His friend over-sea, Addington Symonds, was ill and depressed,[770] and George Stafford passed away at Glendale. He became yet more silent; looked over his letters and the journals; took and relished his brandy-punch and slept. Almost daily his pain increased, and the choking mucus. He was often in terrible exhaustion, and the long nights were almost unbearable. “Dear Walt,” said his faithful friend, as he bent down and kissed him, “you do not realise what you have been to us”; and Walt rejoined feebly, “nor you, what you have been to me”.[771]
All through March the restlessness and agony increased. There seemed to be no parcel of his emaciated body which was not the lurking place of pain. The stubborn determination of his nature suffered the last throes of human agony before it would surrender. Thus he learnt the lesson of death as few have ever learnt it.
Those who watched could do little but love him, and for that his dim eyes repaid them a thousandfold to the end. Without, the days were dismally bleak; snow lay heavily upon the earth, but in the big three-windowed room winter seemed still more fierce and dread.
On the night of the 24th he was moved on to a water bed, which eased him.

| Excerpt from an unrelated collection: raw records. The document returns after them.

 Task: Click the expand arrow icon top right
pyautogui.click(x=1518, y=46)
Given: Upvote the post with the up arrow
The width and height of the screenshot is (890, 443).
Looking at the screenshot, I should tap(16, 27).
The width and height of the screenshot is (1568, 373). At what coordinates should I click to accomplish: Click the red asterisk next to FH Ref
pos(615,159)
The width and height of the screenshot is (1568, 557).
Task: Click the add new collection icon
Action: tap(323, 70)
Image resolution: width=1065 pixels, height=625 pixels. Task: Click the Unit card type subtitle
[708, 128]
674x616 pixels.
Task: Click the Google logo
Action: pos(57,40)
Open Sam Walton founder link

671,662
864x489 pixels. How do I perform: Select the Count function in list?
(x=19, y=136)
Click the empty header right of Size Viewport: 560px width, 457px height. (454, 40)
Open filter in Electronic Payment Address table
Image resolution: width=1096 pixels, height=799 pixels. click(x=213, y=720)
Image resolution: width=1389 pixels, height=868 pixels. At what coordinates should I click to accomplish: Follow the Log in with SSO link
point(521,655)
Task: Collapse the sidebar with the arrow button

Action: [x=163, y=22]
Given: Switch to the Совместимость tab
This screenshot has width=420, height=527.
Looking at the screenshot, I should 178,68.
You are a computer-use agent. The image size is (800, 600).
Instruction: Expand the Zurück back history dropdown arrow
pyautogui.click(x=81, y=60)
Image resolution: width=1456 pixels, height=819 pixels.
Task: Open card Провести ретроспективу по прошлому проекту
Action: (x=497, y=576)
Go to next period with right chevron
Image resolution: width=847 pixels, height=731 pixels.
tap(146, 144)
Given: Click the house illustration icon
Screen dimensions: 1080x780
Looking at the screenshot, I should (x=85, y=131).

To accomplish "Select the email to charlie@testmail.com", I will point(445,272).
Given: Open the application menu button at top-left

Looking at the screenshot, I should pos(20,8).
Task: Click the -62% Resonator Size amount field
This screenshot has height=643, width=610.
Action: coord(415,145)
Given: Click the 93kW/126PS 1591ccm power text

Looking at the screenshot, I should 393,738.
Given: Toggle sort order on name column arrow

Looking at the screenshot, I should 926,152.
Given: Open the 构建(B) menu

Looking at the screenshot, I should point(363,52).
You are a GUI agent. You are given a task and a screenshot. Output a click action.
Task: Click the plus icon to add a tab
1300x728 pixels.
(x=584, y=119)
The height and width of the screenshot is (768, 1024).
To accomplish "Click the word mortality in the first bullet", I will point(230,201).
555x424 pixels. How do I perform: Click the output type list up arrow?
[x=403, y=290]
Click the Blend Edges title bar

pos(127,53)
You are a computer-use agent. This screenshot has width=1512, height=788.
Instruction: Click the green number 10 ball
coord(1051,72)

He tried to laugh when, as he turned him upon it and the water splashed around, Warry, the sailor-nurse, said it sounded like the waves upon a ship’s flanks. The thought was full of suggestions and chimed with his own; but the mucus choked him into silence.
Next day he was terribly weak, but restful, and that night he slept and seemed easier. On the following afternoon they saw that at last he was surrendering. He smiled and felt no longer any pain.[772] Warry moved him for the last time about six o’clock, and Walt acknowledged the change with gratitude. Half an hour later, holding Traubel’s hand in his, he lapsed silently into the Unknown.
It was growing dark, and the rain fell softly bearing its burden of love to the earth, and dripping from the eaves upon the side-walk. The noble ship had slipt its cable and gone forth upon “the never-returning tide”.
Whitman died on a Saturday night. On the Wednesday following, from eleven to two, the Mickle Street house was invaded by thousands of people of every age and class, who had come to take a last look at the familiar face. “It was the face of an aged, loving child,” said one of them.[773]
Among the rest came an old Washington comrade,[774] who was unrecognised by the policeman keeping order at the little door. No, said he, it is late, and the house is full already. With a bitter and broken heart, he was turning away bewildered from the place, when one of the others saw him and, heartily calling his name, led him in.
How many, many thoughts surged through his brain, as he looked on that dear face, and poignantly remembered again the old days! How he reproached himself for the long lapses that had crept of late, half-observed, into their intimacy! Why had he not been here these months past, nursing and caring for one who had been dearer to him than his father? Why had he left him in his last agonies to hired helpers, however kind, and to new friends. Surely, he thought, the old are dearer—if they be true.